Tucked in among the outlines of stacks of stuff (water bottles, magazines, and bags) in the two panels of Untitled (The 2 Economies) are the sentences “I DESERVE A MEDAL, MARCH 6, 1999” and “I DESERVE AN OSCAR, MAY 29, 1999.” Autobiographical and Hollywood events are being cited, but the dates also trope the autobiographical, the confessional, making meaning and revelation skid, to become a commentary on contemporary photography’s overweening reliance on documenting crisis or its moods (“my heartbreak,” “my chic bedroom anomie”), as in, say, the work of Jack Pierson, without any consideration of documentary and autobiography as themselves photographic styles, as participation in modes of representation. Johnson’s pictures collapse drawing and animation cel into photography, so that the works look so vertiginously like what they’re not that it’s hard to see them as photographs.
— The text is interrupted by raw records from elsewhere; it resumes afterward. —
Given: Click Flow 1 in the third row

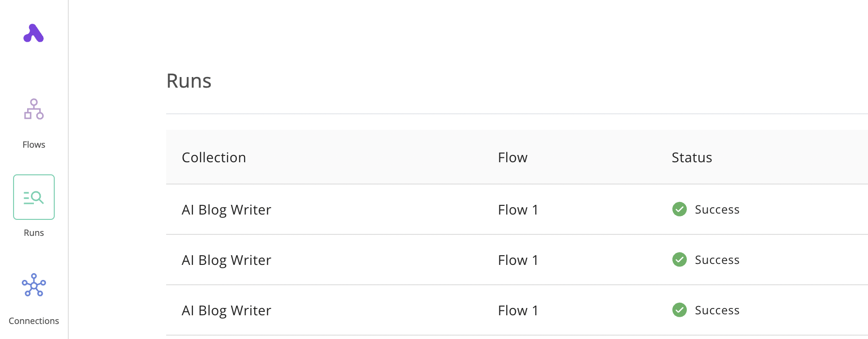Looking at the screenshot, I should tap(518, 310).
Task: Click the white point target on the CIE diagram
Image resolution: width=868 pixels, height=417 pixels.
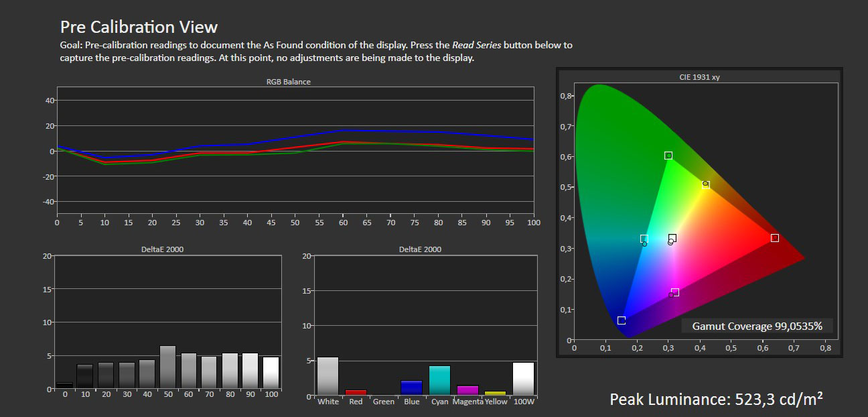Action: (x=672, y=238)
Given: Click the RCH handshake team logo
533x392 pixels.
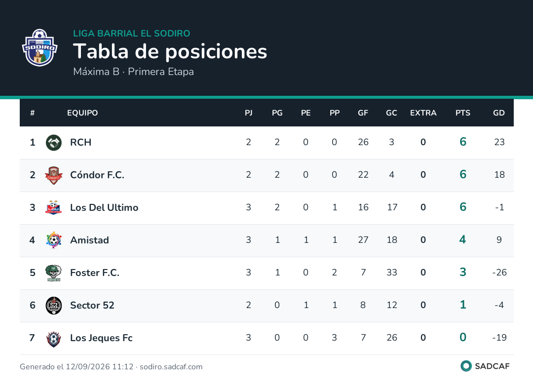Looking at the screenshot, I should (54, 143).
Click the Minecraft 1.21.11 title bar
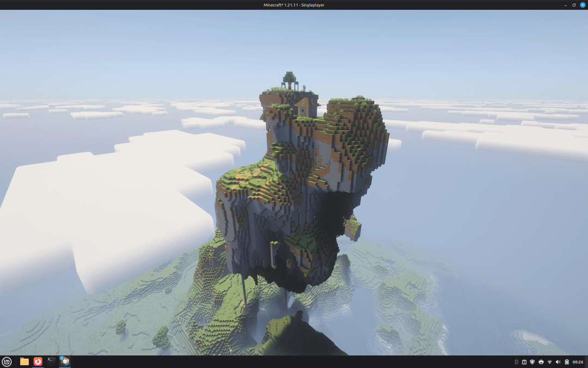588x368 pixels. coord(294,5)
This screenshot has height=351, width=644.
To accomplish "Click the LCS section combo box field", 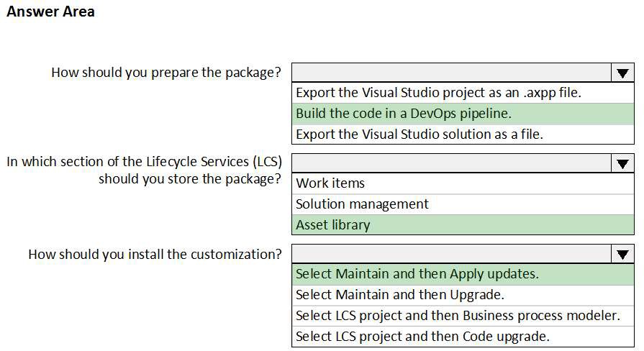I will point(451,163).
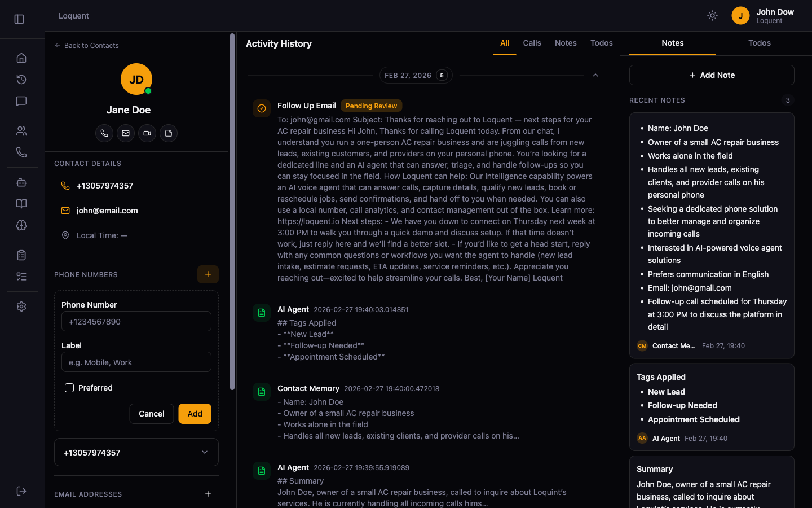Start video call with Jane Doe
This screenshot has height=508, width=812.
click(147, 133)
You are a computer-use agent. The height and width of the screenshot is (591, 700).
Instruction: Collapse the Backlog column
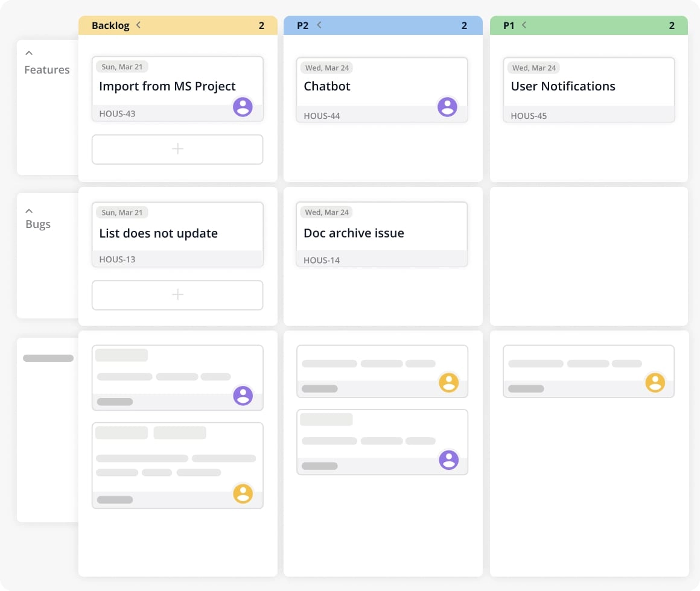[138, 25]
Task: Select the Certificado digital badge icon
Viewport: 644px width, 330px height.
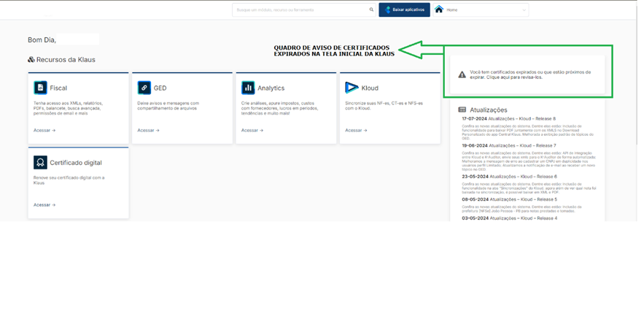Action: pos(40,163)
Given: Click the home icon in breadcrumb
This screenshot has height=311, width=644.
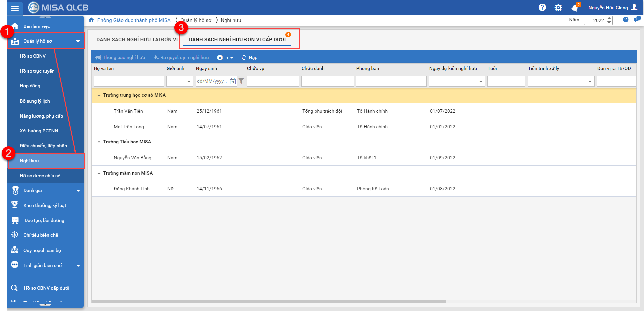Looking at the screenshot, I should [91, 20].
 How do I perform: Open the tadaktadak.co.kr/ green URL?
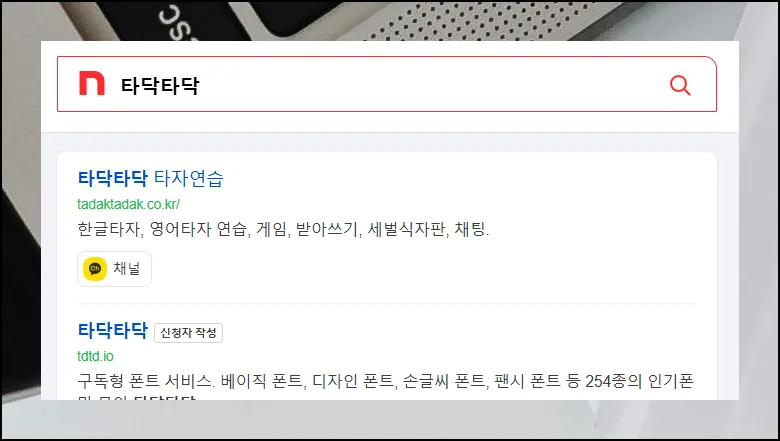[x=128, y=204]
The fact that they look like no other photography is exactly the point: They interrogate the medium.

Judy Garland was who she was and simultaneously performed who she was in all her films; Johnson’s works are examples of photography but also perform or deploy many of the things that have come to make it up. His pictures indict photography’s all-too-frequent unwillingness to test the limits of the medium by questioning what photography as a practice and grammar might be, other than fashion, travel, or product shot. (Gregory Crewdson, with his Chris Carter origins and recent Yo La Tengo album cover, manages to incorporate all three.) But however much Johnson’s is a mourning project, it is also photography’s wake, which would partially explain the festival Baskin-Robbins colors (mint, custard yellow, strawberries-and-cream pink, blueberry blue as well as pearly gray) and the goofy, giddy, dilapidated imagery “floating” in them.

The two center panels of Untitled (Land w/o Bread) depict a cartoon donkey and goat, hijacked from Luis Buñuel’s 1932 documentary and smiling at the brink of their possible annihilation. Funny, bulbous “fingertips” partly blot them out in the two outer panels, a witty homage to the amateur photographer; a love of the fact that anyone and everyone can and does take pictures, while being a canny acknowledgment of how the deskilled look of the “snapshot,” that ubiquitous sign of an autobiographical mode (I witnessed this), rapidly overwhelms any kind of critical analysis. For example, why does one want to see the donkey and goat as stand-ins for the artist and certain viewers when they are just as likely stand-ins for “photography” and “thinking”?

The precariousness of not questioning such readings resonates throughout this crucial body of work. A killer bee—uncriticality?—hovers around the honeypot on the side of the donkey’s saddle, drone for the arriving swarm.